Es scheint als wäre man in einer anderen Welt mit Ruhe, der Natur und Zeit zum Nachdenken, allerdings scheint im Park etwas nicht mit rechten Dingen zu laufen. Henry muss der Sache auf den Grund gehen, Erklärungen und Antworten finden. Dabei machen ihm vor allem Teenager das Leben schwer.

Offene, kleine Welt zum Verlieben

Firewatch spielt in einer offenen und überschaubaren Welt im Yellowstone Park in Wyoming, USA. Wunderschöne Lichteffekte verzieren die ohnehin schon sehr schön gestaltete Landschaft mit Bäumen, Wäldern und Gebirgen. Bäche und Wanderwege laden zum Erkunden und Bewegen ein. Die Umgebung lässt sich zwar umfangreich und weitläufig erkunden, aber man kann auch nicht jeden Bereich bis ins kleinste Detail erkunden, was manchmal etwas schade ist.
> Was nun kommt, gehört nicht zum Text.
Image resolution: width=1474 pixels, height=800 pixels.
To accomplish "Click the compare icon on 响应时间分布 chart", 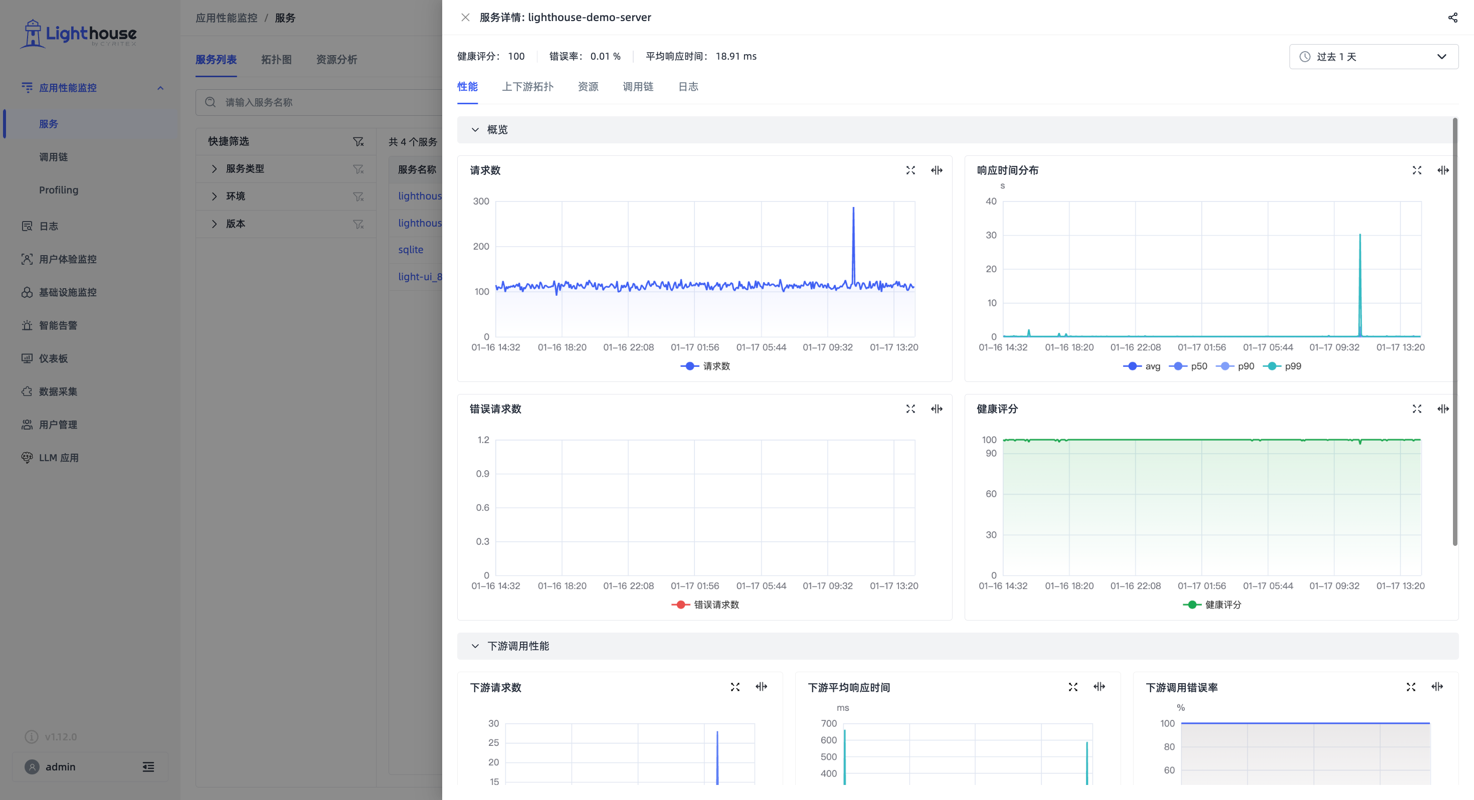I will coord(1443,170).
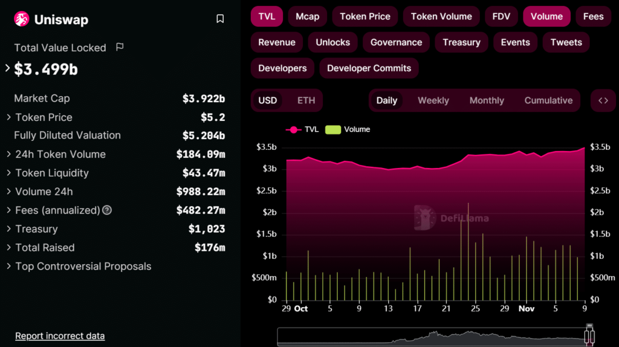
Task: Toggle the Fees chart metric
Action: (593, 16)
Dennoch wirkt das Spiel umfangreich und man hat das gewisse “Open World-Feeling”.

Der Ausblick im Yellowstone Park ist wunderschön und trägt sehr zur guten Stimmung bei.

Möchte man von Norden nach Süden gehen, benötigt man gut und gerne 10 Minuten. Allerdings sind viele Bereiche nur via Wanderwege passierbar, freies Bewegen ist an einigen Stellen leider nicht möglich.
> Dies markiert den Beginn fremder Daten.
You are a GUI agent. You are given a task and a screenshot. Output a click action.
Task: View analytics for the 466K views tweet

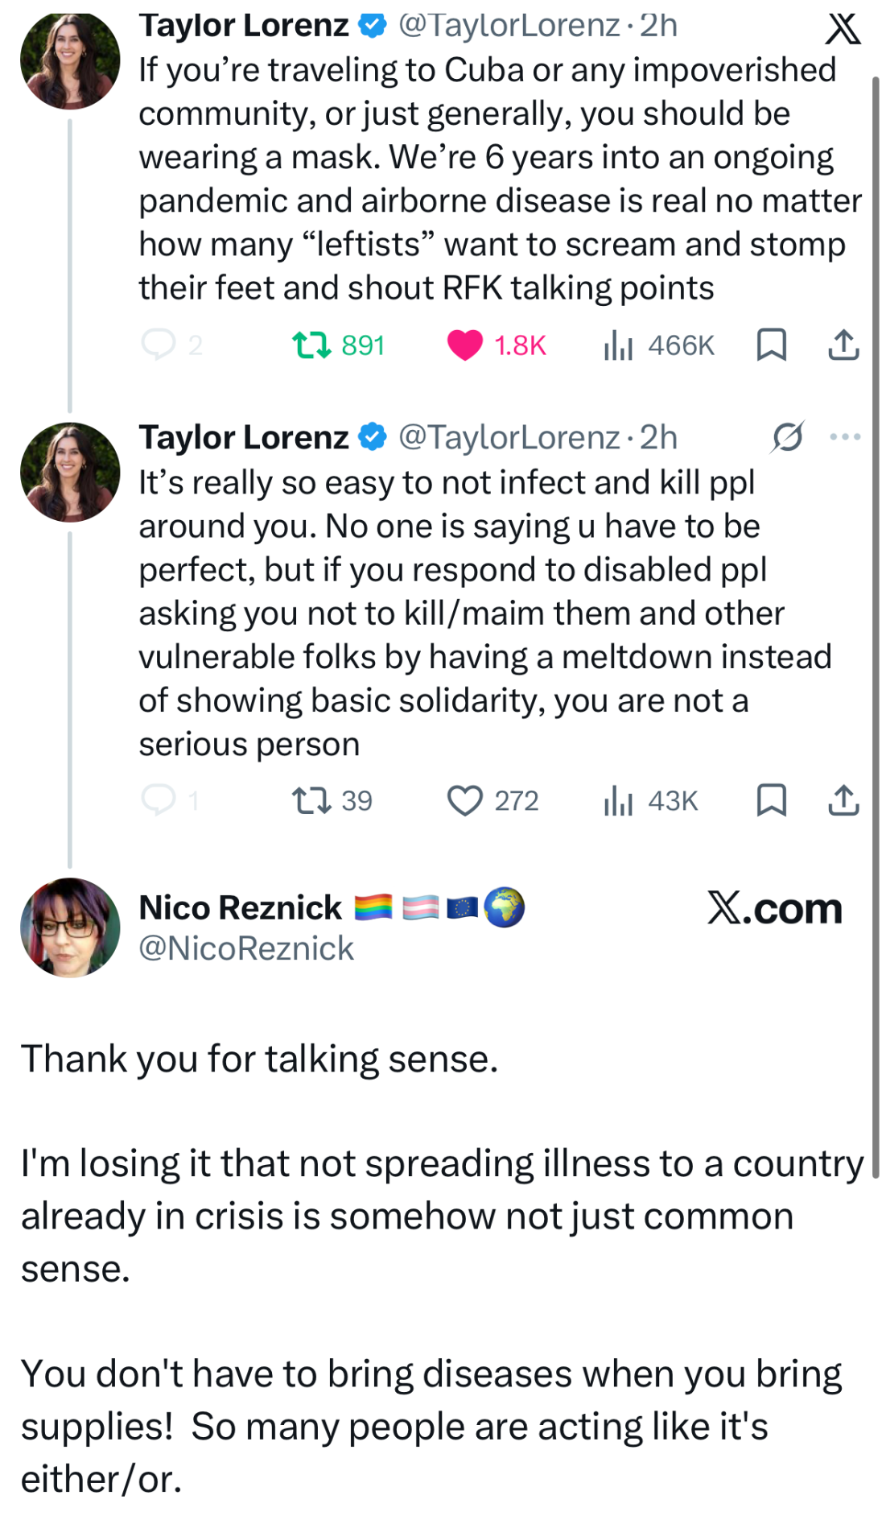(x=618, y=345)
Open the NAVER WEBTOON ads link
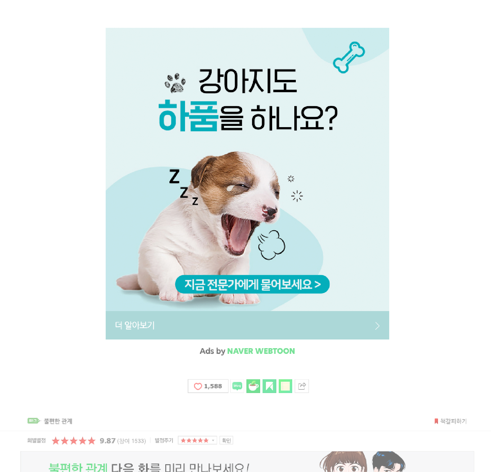Image resolution: width=491 pixels, height=472 pixels. (x=261, y=351)
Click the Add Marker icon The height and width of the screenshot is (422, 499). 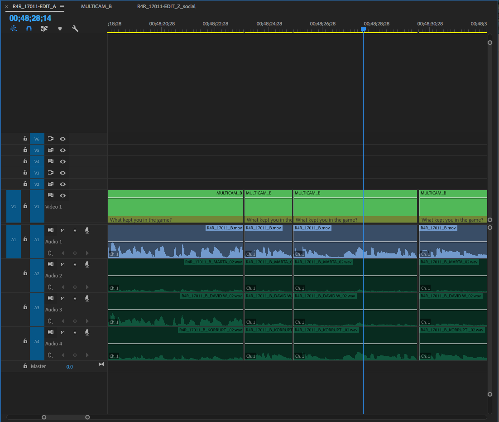click(60, 29)
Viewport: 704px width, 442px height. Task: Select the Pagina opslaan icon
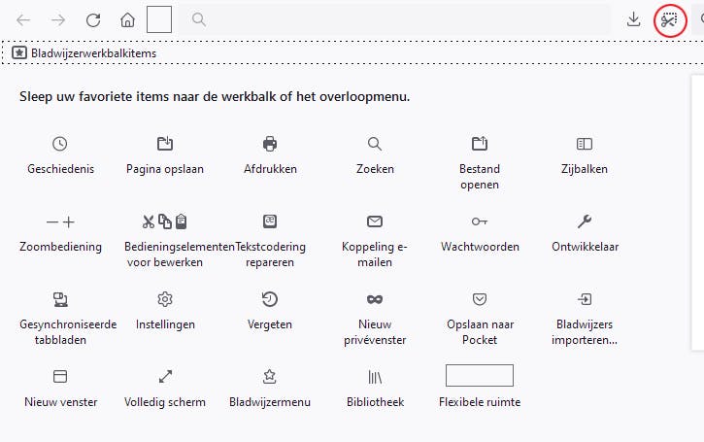tap(165, 144)
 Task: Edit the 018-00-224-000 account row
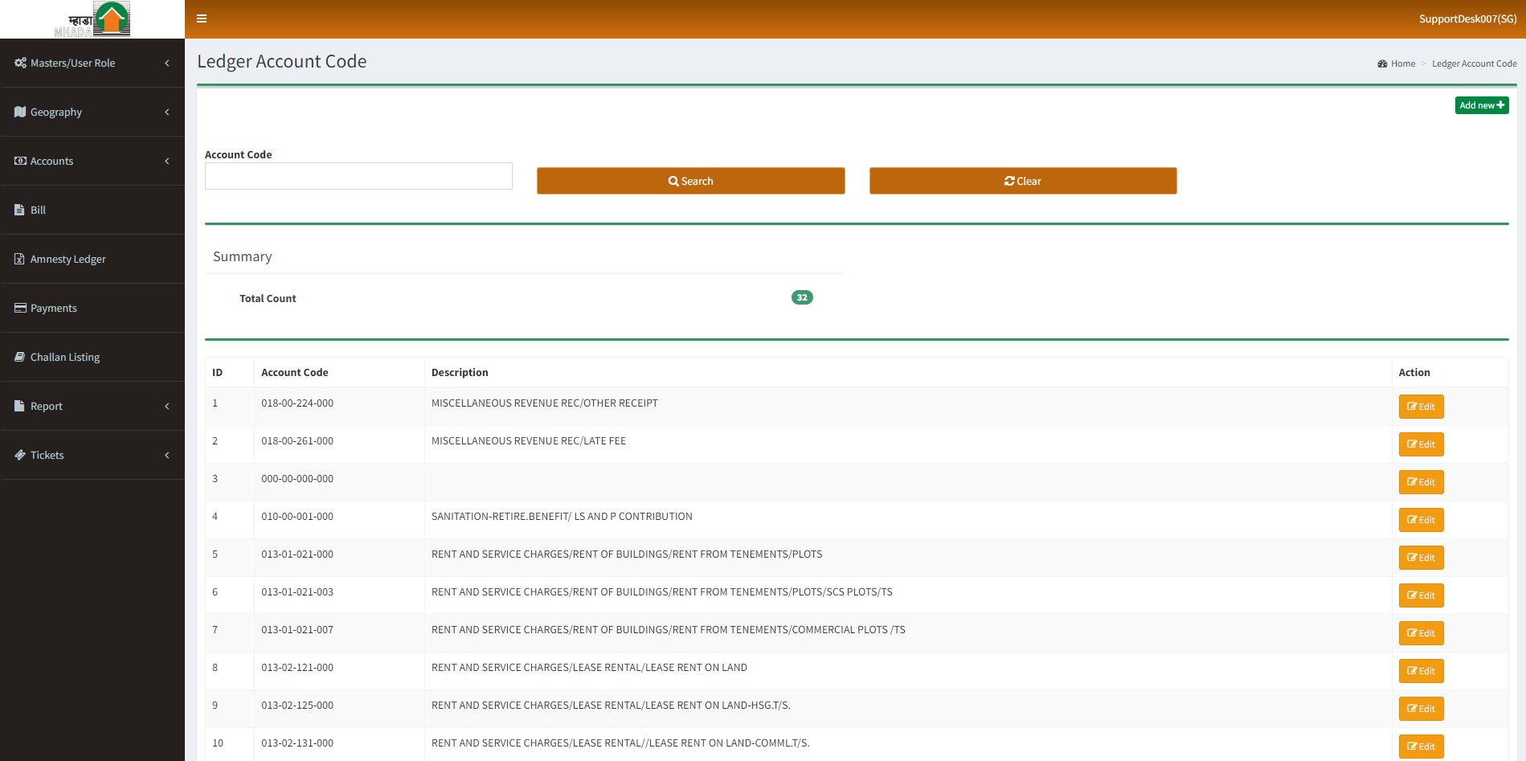point(1421,407)
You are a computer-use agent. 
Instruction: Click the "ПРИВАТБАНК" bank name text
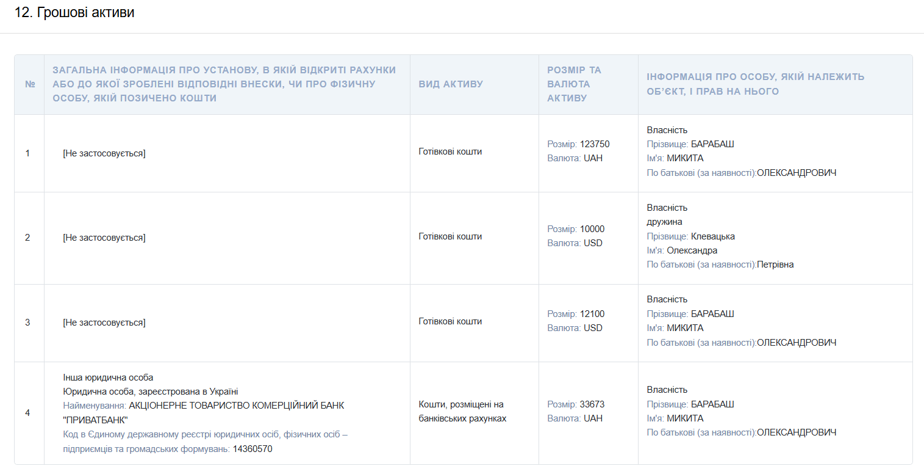pyautogui.click(x=95, y=420)
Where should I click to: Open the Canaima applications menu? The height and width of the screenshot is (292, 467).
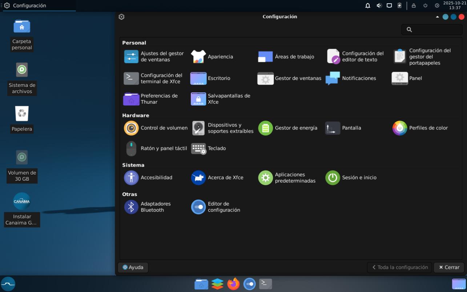point(8,284)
Die Szenerie wirkt insgesamt sehr lebendig und freundlich. Was mir jedoch ganz gefehlt hatte, waren ein paar Tiere, die ich entdecken und beobachten konnte. Lediglich einmal ist mir ein wildes Tier begegnet: ein putziger Waschbär, der an einem Baumstumpf sein Unwesen getrieben hat.

Etwas auf die Ohren

Das Spiel weist eine sehr gute Geräuschkulisse auf, was bei einem solchen Spiel mit das wichtigste Element ist. Man hört Vögel zwitschern, Bäche plätschern und Wind durch die Bäume wehen. Genauso habe ich es aber auch in einer solchen Kulisse erwartet. Auch die Synchronisation war durchweg gut und passte wunderbar zu den Protagonisten. Man hatte immer wieder Spaß den Dialogen zuzuhören und somit der Geschichte zu folgen.

Auch der Soundtrack ist ein Genuss für die Ohren, auch wenn ich an einigen Stellen etwas mehr davon erwartet hätte. Das Gesamtbild jedoch war ein sehr guter Mix von allem und wirkt gut abgestimmt.
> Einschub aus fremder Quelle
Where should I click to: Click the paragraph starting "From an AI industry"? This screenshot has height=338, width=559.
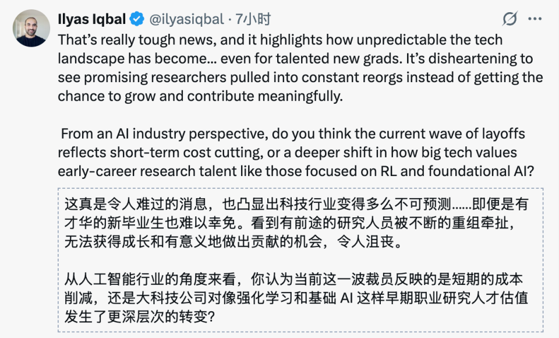pos(291,153)
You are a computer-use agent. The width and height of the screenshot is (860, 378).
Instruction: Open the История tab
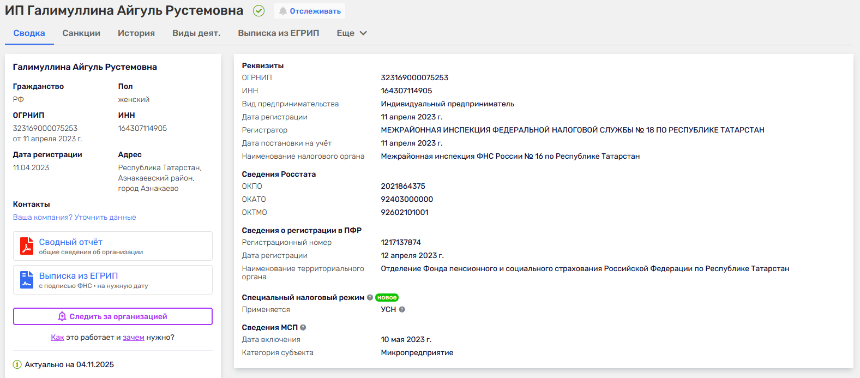point(136,33)
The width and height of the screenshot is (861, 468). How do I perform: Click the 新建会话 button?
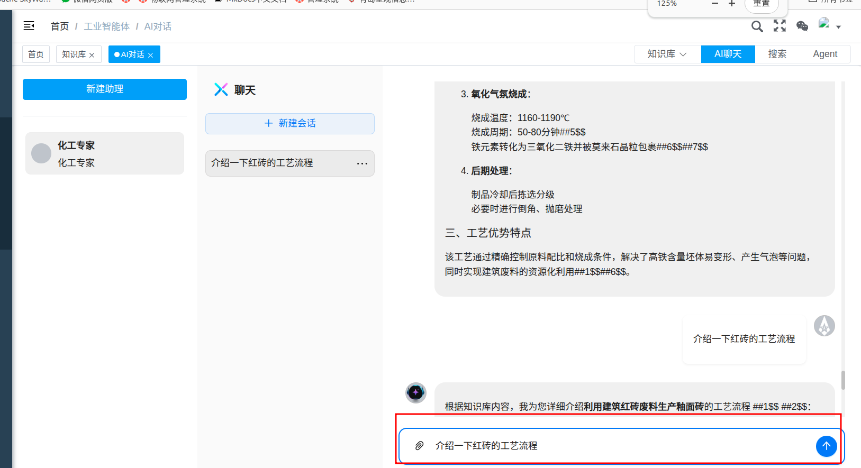tap(289, 123)
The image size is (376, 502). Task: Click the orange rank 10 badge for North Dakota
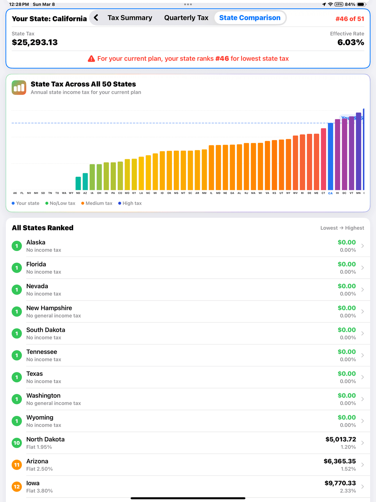[16, 443]
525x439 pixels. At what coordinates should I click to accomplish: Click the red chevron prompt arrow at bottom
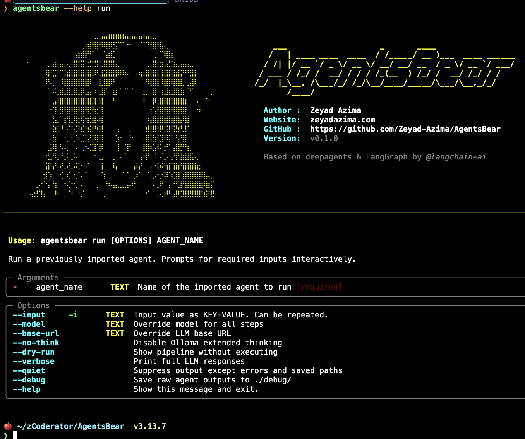click(5, 436)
Oftmals ein Helfer in der Not: Die Axt hilft euch gewisse Hürden zu überwinden.
Oftmals ein Helfer in der Not: Die Axt hilft euch Hürden zu überwinden.

Fazit

Können Videospiele Kunst sein? Die einen meinen: „Ja“, die anderen: „Nein“. Ich bin mir nicht sicher, was von den beiden Firewatch ist, aber es kommt schon sehr nah an das „Ja“ heran. Zuletzt hatte ich ein ähnliches Gefühl bei Everybody’s gone to the Rapture, welches in Sachen Gameplay und Stimmung Firewatch sehr ähnelt. Das Spiel hat mich am Ende einfach überrascht, denn ich habe vielmehr mit einem Action-Adventure gerechnet, dafür eine tolle Story und beeindruckendes Leveldesign bekommen. Der Ausflug ist leider nicht besonders lang gewesen, denn nach gut vier Stunden ist das Abenteuer bereits beendet, aber ich habe ehrlich gesagt auch nichts vermisst.

Firewatch ist für alle die etwas Neues ausprobieren möchten und sich Zeit für Dialoge, Atmosphäre und eine emotionale Geschichte nehmen möchten. Gerne mehr davon.